Each line that has the string "Given" must be copied from the records below.

■ Data extracts:
-----
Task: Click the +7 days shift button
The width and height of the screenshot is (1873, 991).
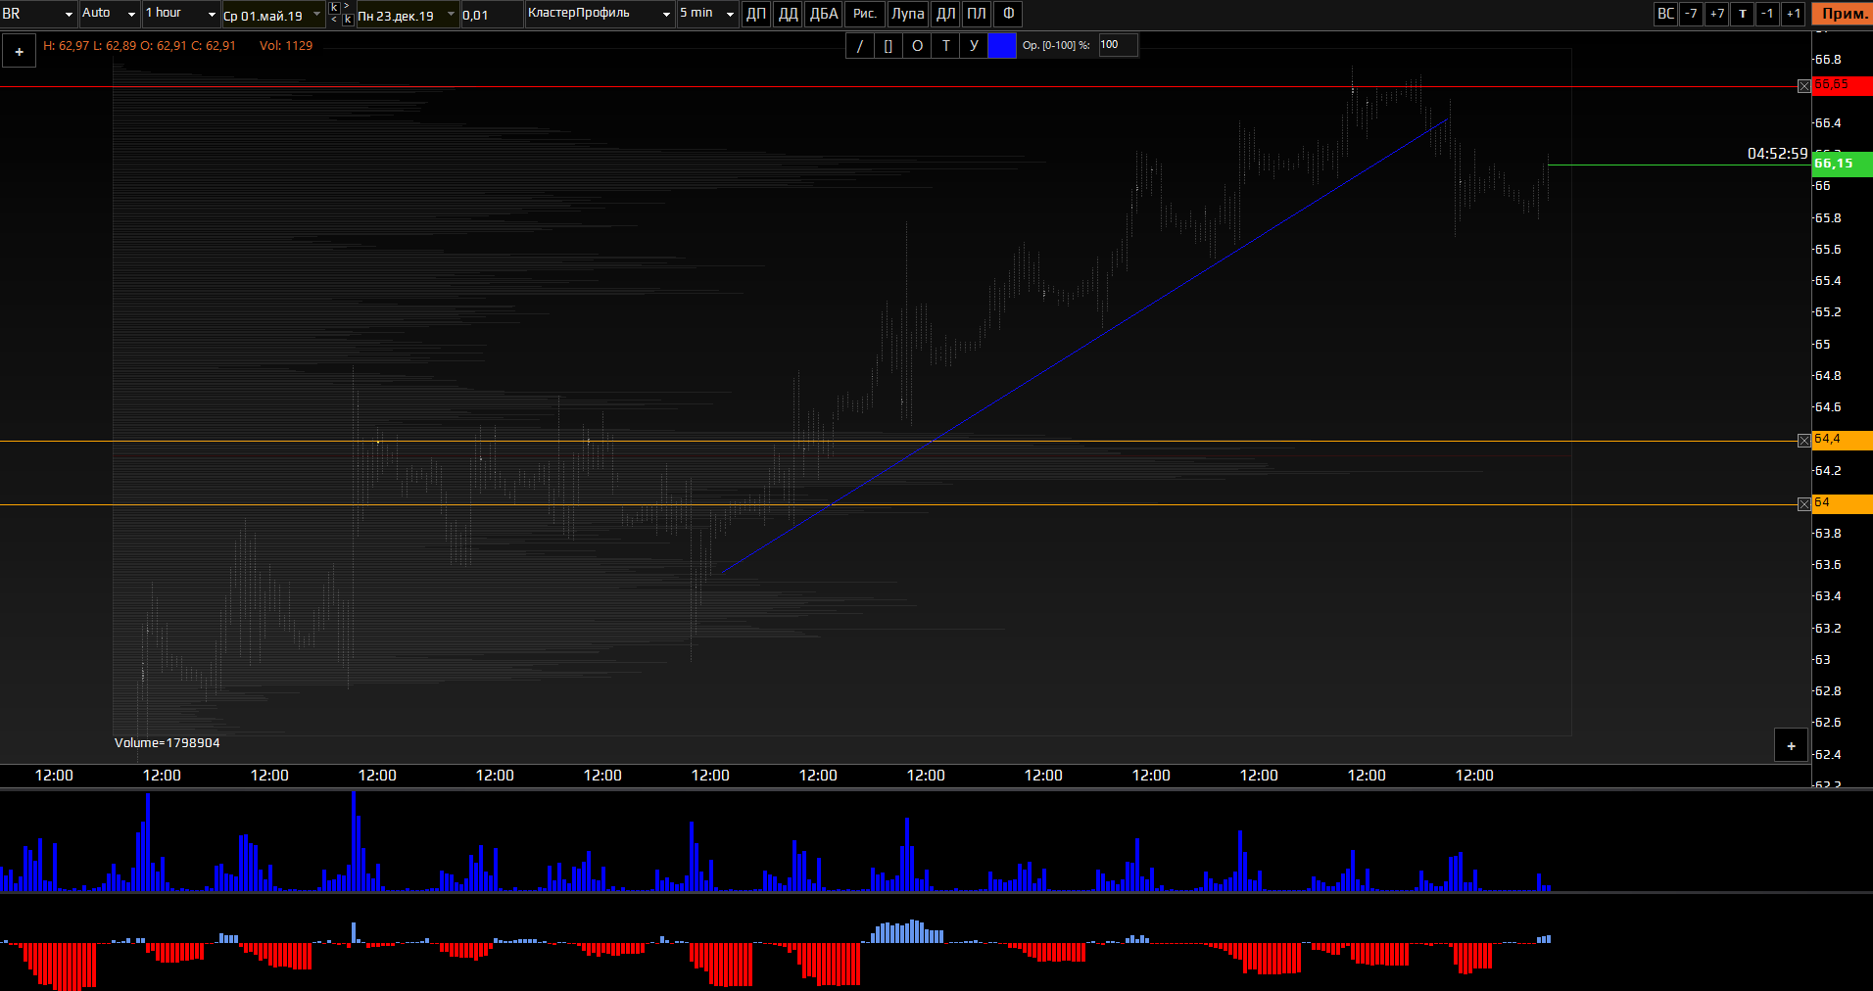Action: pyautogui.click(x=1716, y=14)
-----
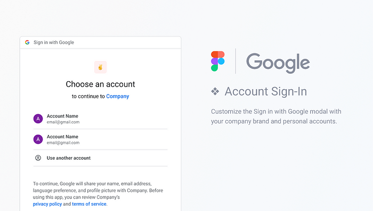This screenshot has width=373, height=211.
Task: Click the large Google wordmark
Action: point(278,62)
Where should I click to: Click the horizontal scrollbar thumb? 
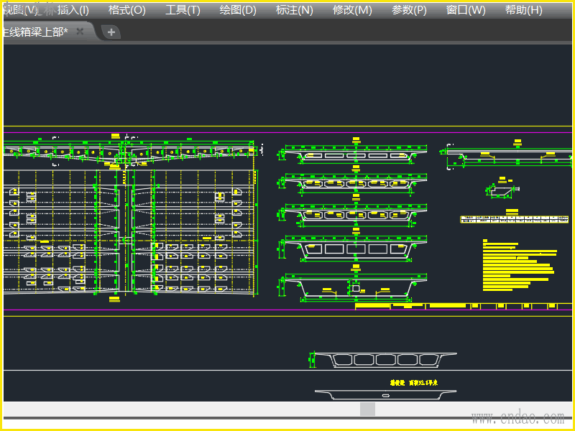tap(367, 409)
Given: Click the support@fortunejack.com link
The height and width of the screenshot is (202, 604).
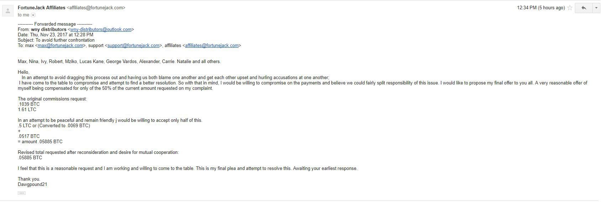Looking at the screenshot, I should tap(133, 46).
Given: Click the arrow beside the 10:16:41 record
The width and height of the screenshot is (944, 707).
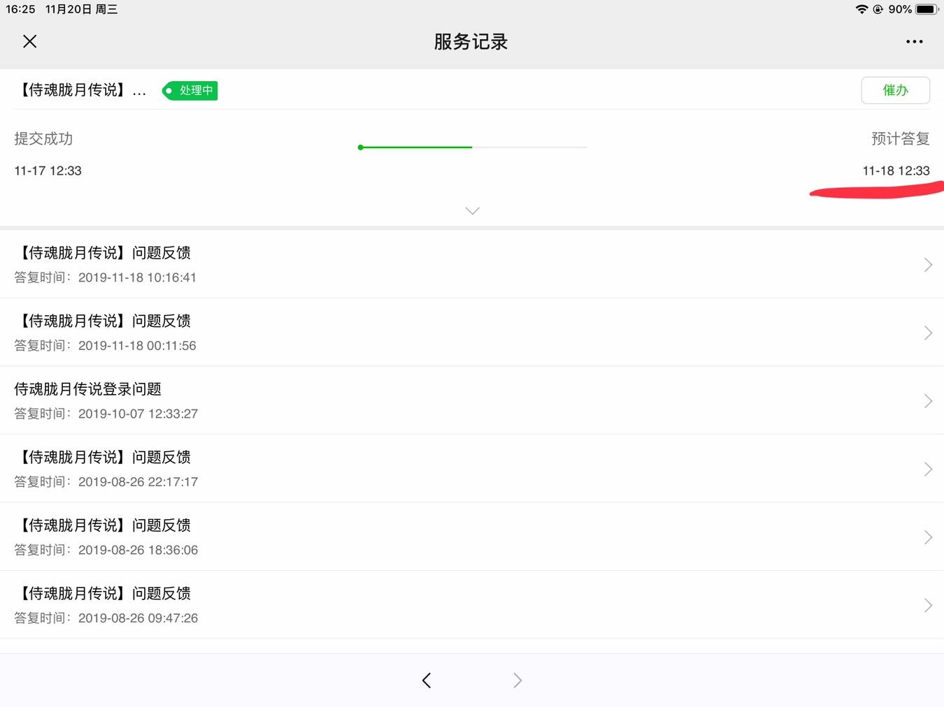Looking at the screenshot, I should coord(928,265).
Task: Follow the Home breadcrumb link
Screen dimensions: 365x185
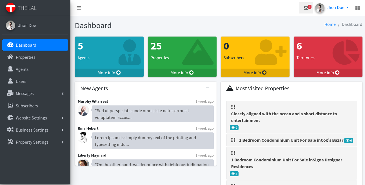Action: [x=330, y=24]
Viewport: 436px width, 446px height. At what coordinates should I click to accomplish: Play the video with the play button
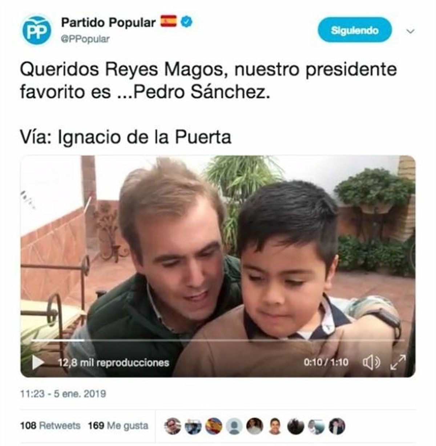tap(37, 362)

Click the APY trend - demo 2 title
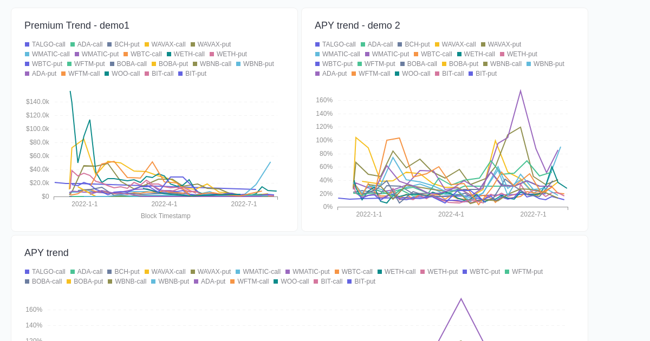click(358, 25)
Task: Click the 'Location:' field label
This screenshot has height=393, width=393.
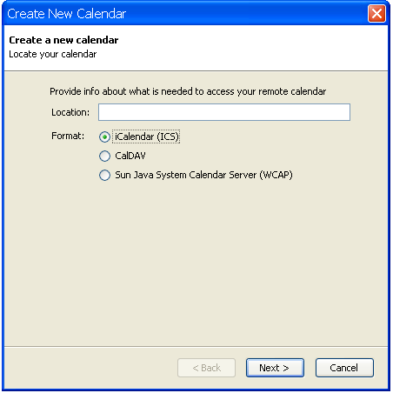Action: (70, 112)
-----
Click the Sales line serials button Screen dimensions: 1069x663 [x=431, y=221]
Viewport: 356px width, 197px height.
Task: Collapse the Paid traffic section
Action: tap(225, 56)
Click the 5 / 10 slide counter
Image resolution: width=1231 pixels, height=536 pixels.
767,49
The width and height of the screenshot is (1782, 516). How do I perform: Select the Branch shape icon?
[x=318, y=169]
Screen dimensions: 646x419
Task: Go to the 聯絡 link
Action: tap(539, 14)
-----
■ Answer space:
Given: Click the support@fortunejack.com link
Given: Click the arrow beside the 10:16:41 record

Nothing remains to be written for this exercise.